Begin with the line containing "Instruction: Switch to" and copy every line after it to the end of the entries, exactly, leaving out the lines before it.

Dataset excerpts:
'''
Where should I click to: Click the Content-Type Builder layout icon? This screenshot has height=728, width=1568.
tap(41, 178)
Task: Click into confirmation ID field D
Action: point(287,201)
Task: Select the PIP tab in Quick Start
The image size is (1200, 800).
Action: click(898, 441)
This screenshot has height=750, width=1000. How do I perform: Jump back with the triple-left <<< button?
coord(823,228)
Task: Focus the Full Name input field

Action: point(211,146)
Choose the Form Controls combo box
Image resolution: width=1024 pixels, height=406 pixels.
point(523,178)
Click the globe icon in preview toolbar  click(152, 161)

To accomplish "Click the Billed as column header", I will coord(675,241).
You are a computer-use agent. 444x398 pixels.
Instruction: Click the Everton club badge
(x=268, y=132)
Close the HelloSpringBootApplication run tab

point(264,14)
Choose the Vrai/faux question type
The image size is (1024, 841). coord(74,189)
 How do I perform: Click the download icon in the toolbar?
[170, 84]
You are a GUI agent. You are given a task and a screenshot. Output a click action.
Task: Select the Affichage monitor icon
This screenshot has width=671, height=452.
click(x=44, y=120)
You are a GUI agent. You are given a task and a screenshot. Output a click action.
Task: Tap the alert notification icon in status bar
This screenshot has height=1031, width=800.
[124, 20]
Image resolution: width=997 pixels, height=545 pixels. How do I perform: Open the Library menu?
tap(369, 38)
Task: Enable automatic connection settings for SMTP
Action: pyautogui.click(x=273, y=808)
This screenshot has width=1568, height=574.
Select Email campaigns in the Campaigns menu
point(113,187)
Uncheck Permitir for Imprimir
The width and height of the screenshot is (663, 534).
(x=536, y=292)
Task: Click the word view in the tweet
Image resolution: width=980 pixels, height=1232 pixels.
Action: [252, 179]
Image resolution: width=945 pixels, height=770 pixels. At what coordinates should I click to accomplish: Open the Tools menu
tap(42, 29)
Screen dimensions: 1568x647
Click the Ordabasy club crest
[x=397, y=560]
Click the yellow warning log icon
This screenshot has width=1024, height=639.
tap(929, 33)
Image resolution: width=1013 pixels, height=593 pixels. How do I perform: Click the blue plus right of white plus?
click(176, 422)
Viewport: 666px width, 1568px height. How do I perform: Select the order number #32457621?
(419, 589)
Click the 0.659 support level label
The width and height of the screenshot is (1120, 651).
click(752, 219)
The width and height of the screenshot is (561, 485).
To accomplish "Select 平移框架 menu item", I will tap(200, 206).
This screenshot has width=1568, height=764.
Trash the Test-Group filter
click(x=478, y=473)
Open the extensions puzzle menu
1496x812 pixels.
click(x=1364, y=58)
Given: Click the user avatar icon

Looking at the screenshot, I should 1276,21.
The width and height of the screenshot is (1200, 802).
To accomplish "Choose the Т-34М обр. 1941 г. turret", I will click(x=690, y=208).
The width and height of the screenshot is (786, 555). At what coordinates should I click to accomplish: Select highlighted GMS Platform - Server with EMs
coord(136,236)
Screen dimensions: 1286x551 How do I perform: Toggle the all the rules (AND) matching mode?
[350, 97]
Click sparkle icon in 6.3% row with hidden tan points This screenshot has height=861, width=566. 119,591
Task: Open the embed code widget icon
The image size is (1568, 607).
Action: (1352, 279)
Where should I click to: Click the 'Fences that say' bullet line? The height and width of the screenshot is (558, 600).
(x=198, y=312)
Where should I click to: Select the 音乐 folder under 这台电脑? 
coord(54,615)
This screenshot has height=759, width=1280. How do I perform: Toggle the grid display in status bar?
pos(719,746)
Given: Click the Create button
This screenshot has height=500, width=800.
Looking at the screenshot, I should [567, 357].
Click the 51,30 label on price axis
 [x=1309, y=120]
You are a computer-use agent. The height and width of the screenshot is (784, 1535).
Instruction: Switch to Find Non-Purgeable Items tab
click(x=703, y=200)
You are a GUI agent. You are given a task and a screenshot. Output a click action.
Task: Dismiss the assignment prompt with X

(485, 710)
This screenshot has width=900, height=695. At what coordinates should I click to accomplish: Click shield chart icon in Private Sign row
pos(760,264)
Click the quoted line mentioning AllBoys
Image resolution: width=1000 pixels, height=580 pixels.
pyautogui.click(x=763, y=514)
'''
#### Answer to this task
Instruction: Switch to Find Non-Purgeable Items tab
click(x=703, y=200)
You are a GUI agent. You are given a task and a screenshot. Output a click action.
Task: Dismiss the assignment prompt with X

(485, 710)
This screenshot has width=900, height=695. At what coordinates should I click to accomplish: Click shield chart icon in Private Sign row
pos(760,264)
Click the quoted line mentioning AllBoys
Image resolution: width=1000 pixels, height=580 pixels.
pyautogui.click(x=763, y=514)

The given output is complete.